+++ Records shown
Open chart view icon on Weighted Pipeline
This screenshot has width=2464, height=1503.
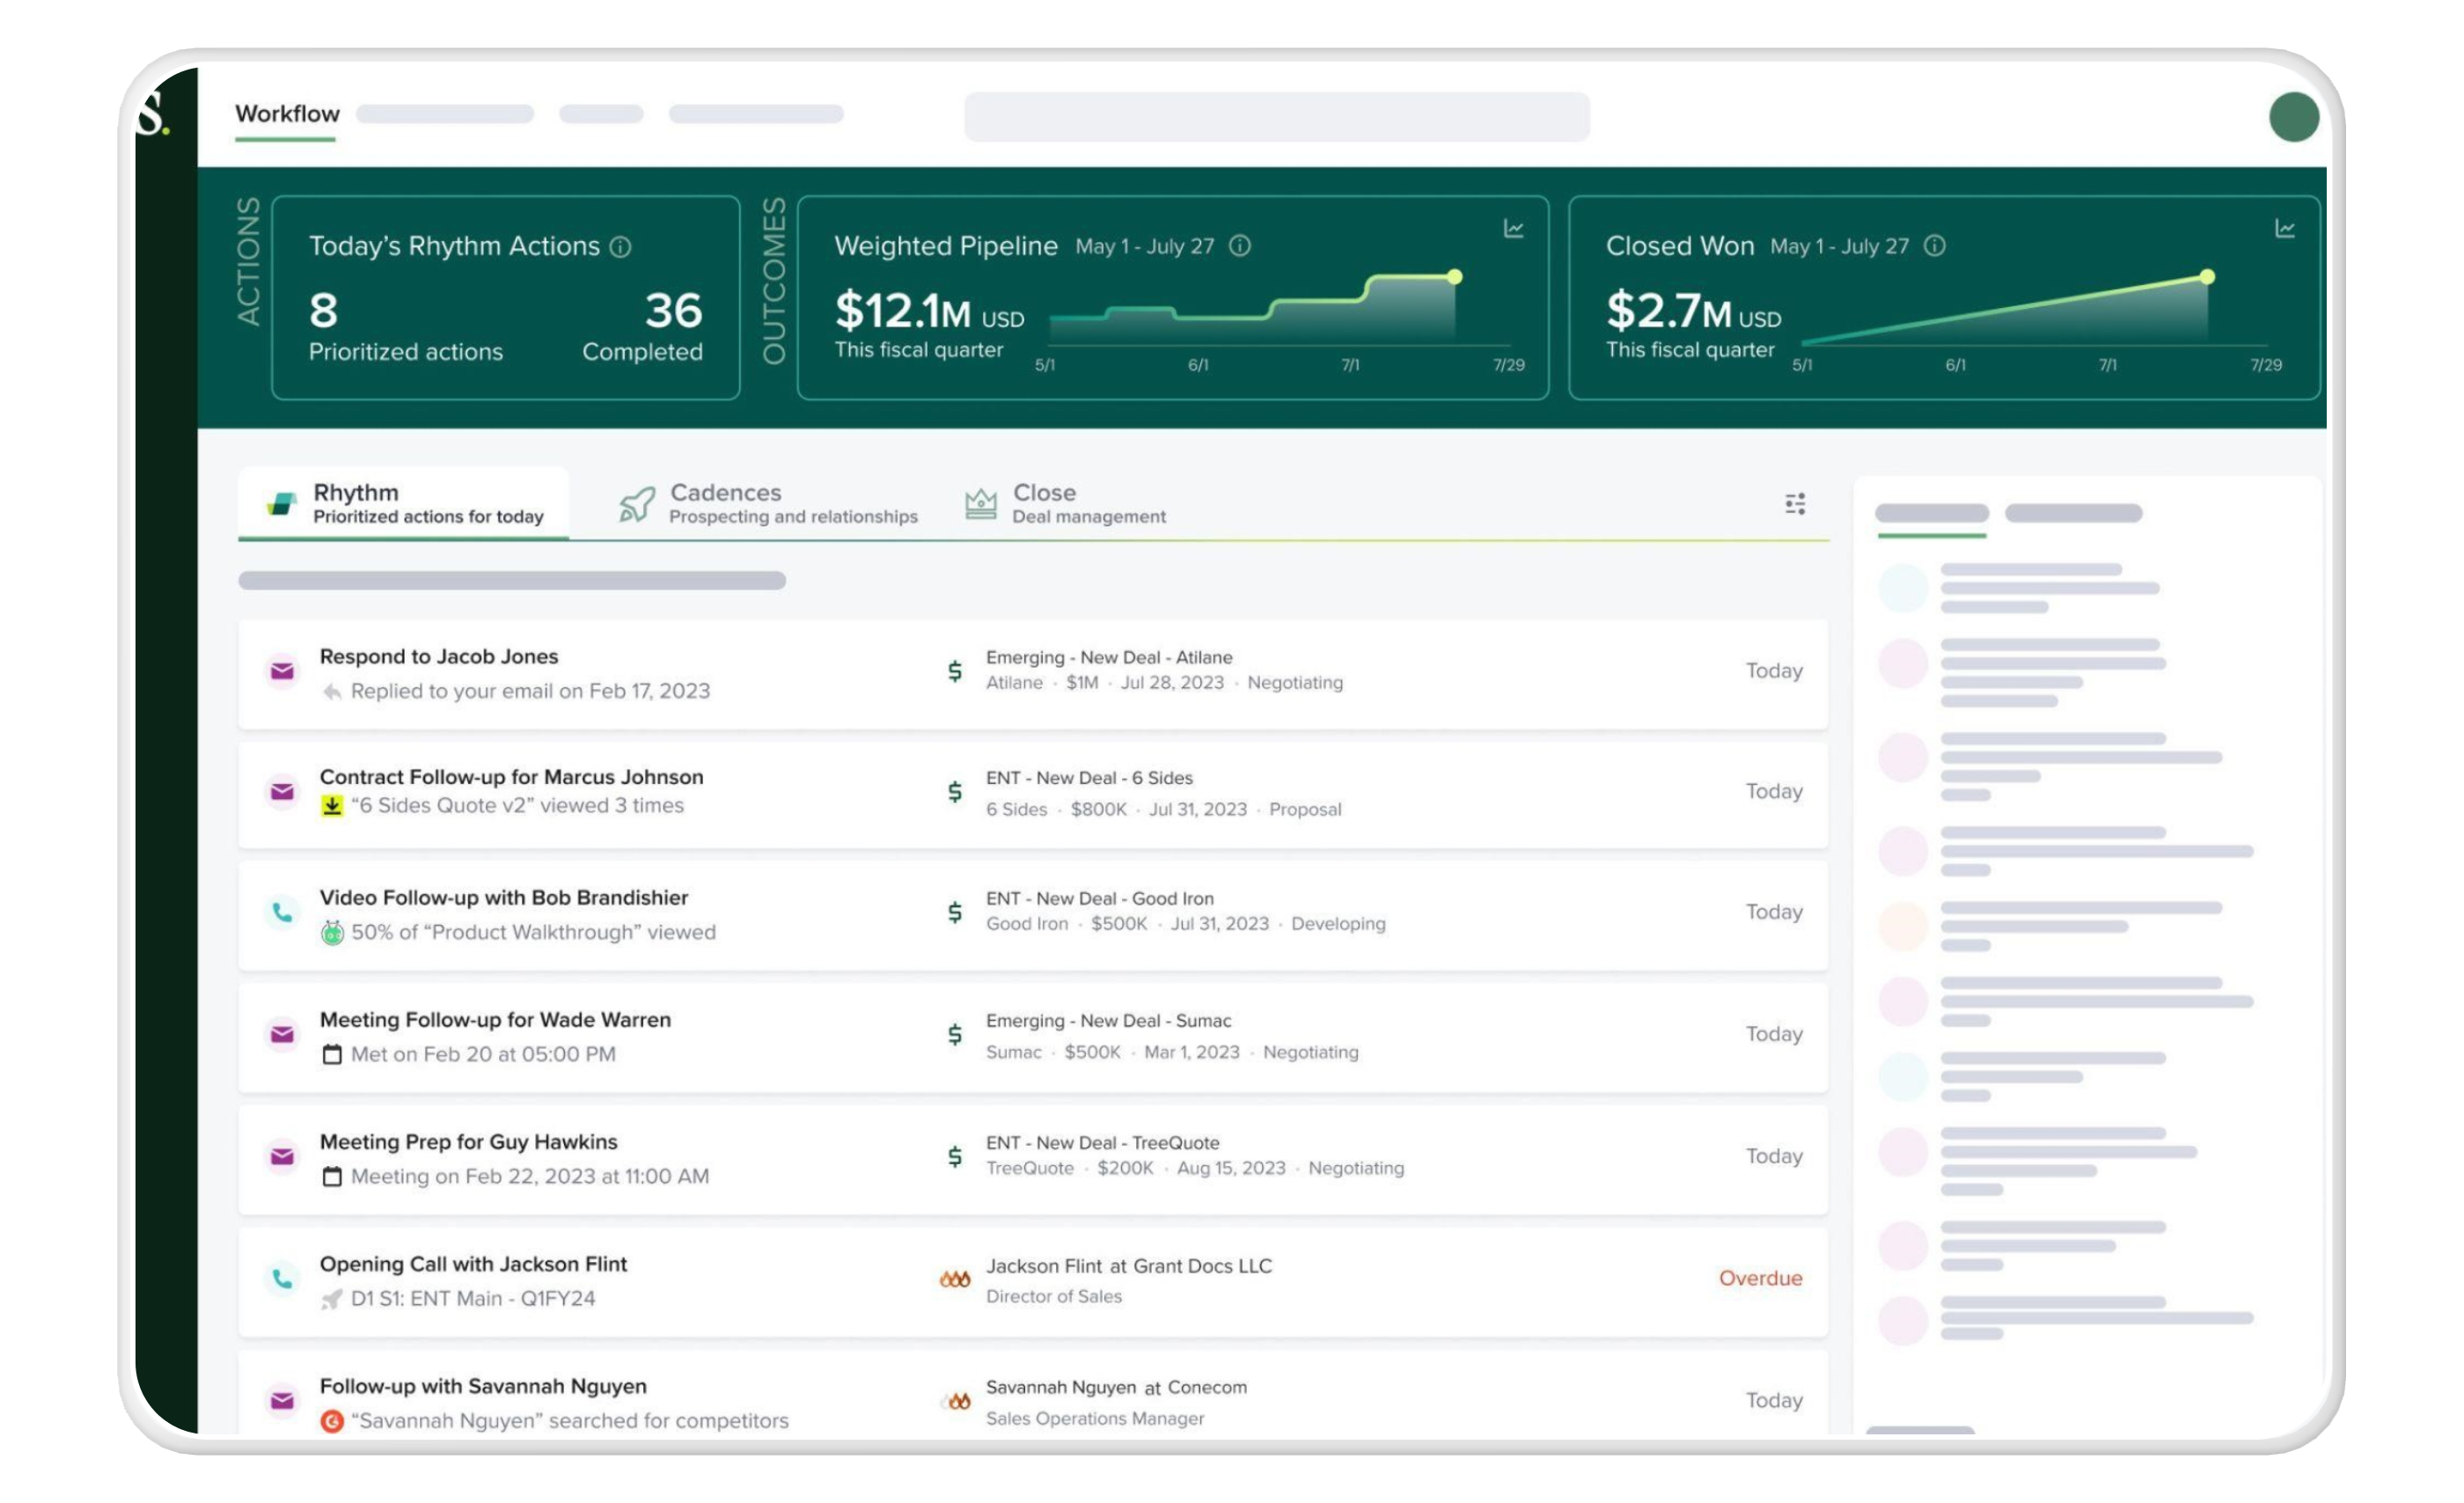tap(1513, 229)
++++++
+++ Records shown
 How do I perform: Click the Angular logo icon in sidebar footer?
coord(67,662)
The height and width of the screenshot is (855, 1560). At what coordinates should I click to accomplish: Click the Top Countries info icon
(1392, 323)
++++++
+++ Records shown
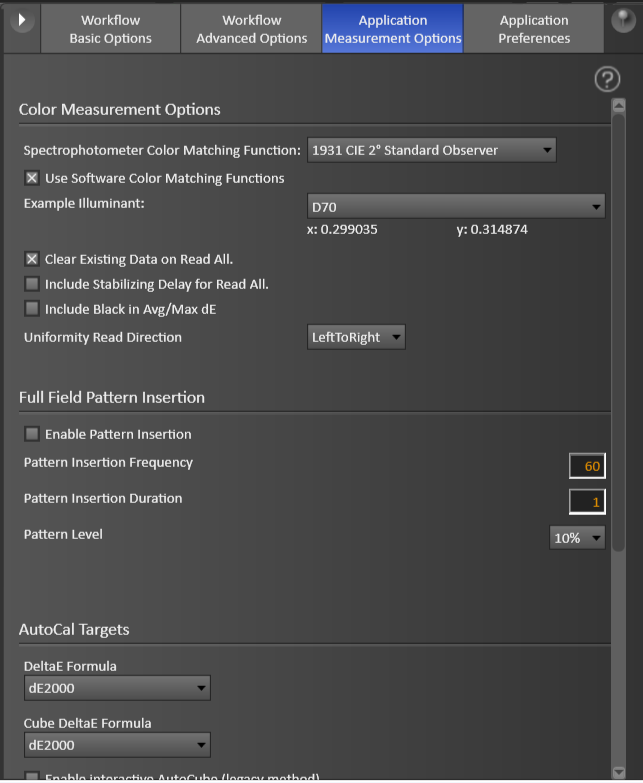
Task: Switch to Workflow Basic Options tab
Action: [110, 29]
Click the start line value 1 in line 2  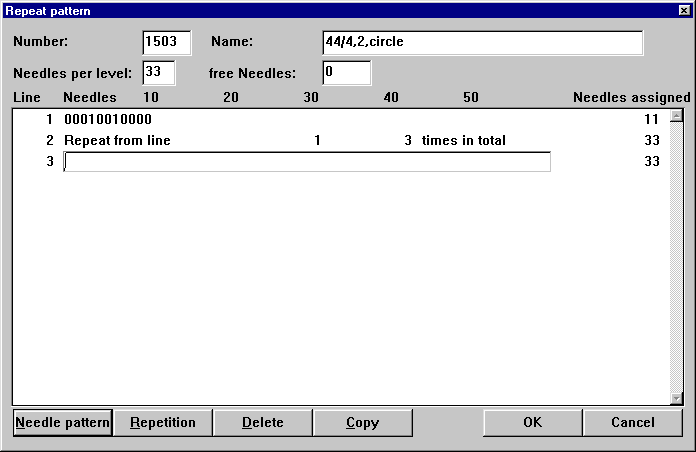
++++++
[What the task asks]
Please transcribe the data from the line containing "How do I perform: Click" through the line containing "coord(67,662)", both lines included.

[Answer to the problem]
 How do I perform: Click the Angular logo icon in sidebar footer?
coord(67,662)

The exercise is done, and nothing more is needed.